» **Selected extract**:
+-------+

Re: [Lsf-pc] [LSF/MM/BPF TOPIC] Reclamation interactions with RCU

"Paul E. McKenney" <paulmck@xxxxxxxxxx> · Mon, 4 Mar 2024 18:43:27 -0800

On Thu, Feb 29, 2024 at 10:28:33PM -0500, Kent Overstreet wrote:
> On Tue, Feb 27, 2024 at 02:59:33PM -0800, Paul E. McKenney wrote:
> > On Tue, Feb 27, 2024 at 09:19:47PM +0200, Amir Goldstein wrote:
> > > On Tue, Feb 27, 2024 at 8:56 PM Paul E. McKenney <paulmck@xxxxxxxxxx> wrote:
> > > >
> > > > Hello!
> > > >
> > > > Recent discussions [1] suggest that greater mutual understanding between
> > > > memory reclaim on the one hand and RCU on the other might be in order.
> > > >
> > > > One possibility would be an open discussion.  If it would help, I would
> > > > be happy to describe how RCU reacts and responds to heavy load, along with
> > > > some ways that RCU's reactions and responses could be enhanced if needed.
> > > 
> > > Adding fsdevel as this should probably be a cross track session.
> > 
> > The more, the merrier!  ;-)
> 
> Starting to look at the practicalities of freeing pages via rcu.
> 
> Where to stick the rcu_head might be a problem. I think by the time
> we're in free_unref_page() enough of struct page isn't in use that we
> can just... throw it in the struct page union somewhere (ok, actually
> there's one already for ZONE_DEVICE pages; we just have to make sure it
> doesn't collide with anything - probably just compound page metadata).
> 
> But it'd be more efficient if we weren't using linked lists for this.
> It's premature to ask for this before I've tested or profiled anything,
> but I just wanted to throw it out there that we might want to look using
> a dequeue for pending frees (and perhaps other things?).

+-------+

» **Collected data**:
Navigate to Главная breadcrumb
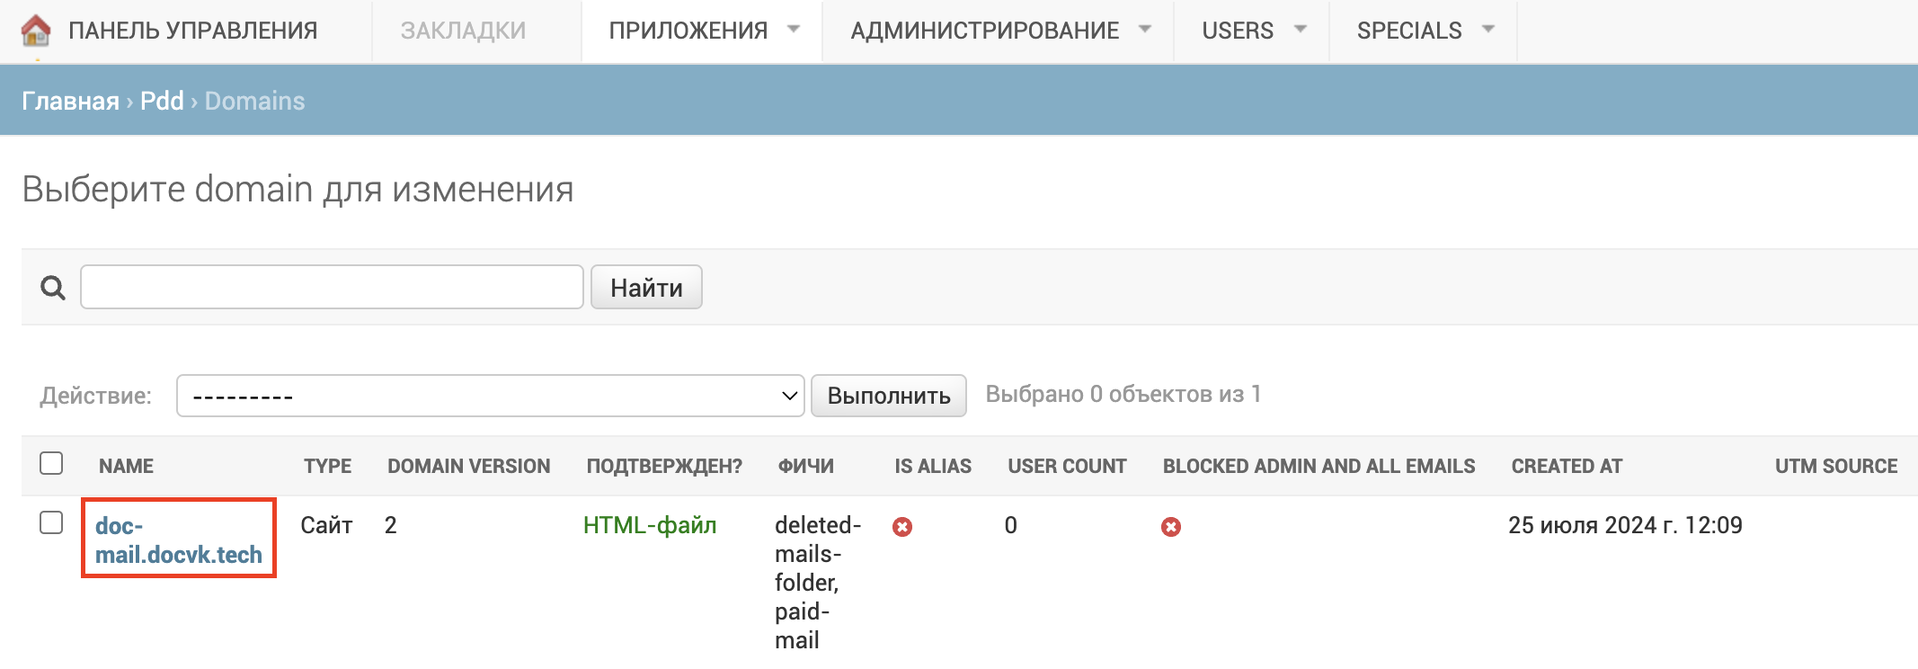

+-------+

» **Set tasks**:
A) Rewrite the thread on reclamation and RCU starting with "On Thu, Feb" and going on through "be in order.", using "page reclaim" in place of "memory reclaim".
B) In the thread on reclamation and RCU, what does Amir Goldstein propose adding?

» **Answers in order**:
A)
On Thu, Feb 29, 2024 at 10:28:33PM -0500, Kent Overstreet wrote:
> On Tue, Feb 27, 2024 at 02:59:33PM -0800, Paul E. McKenney wrote:
> > On Tue, Feb 27, 2024 at 09:19:47PM +0200, Amir Goldstein wrote:
> > > On Tue, Feb 27, 2024 at 8:56 PM Paul E. McKenney <paulmck@xxxxxxxxxx> wrote:
> > > >
> > > > Hello!
> > > >
> > > > Recent discussions [1] suggest that greater mutual understanding between
> > > > page reclaim on the one hand and RCU on the other might be in order.

B) fsdevel, since it should probably be a cross track session.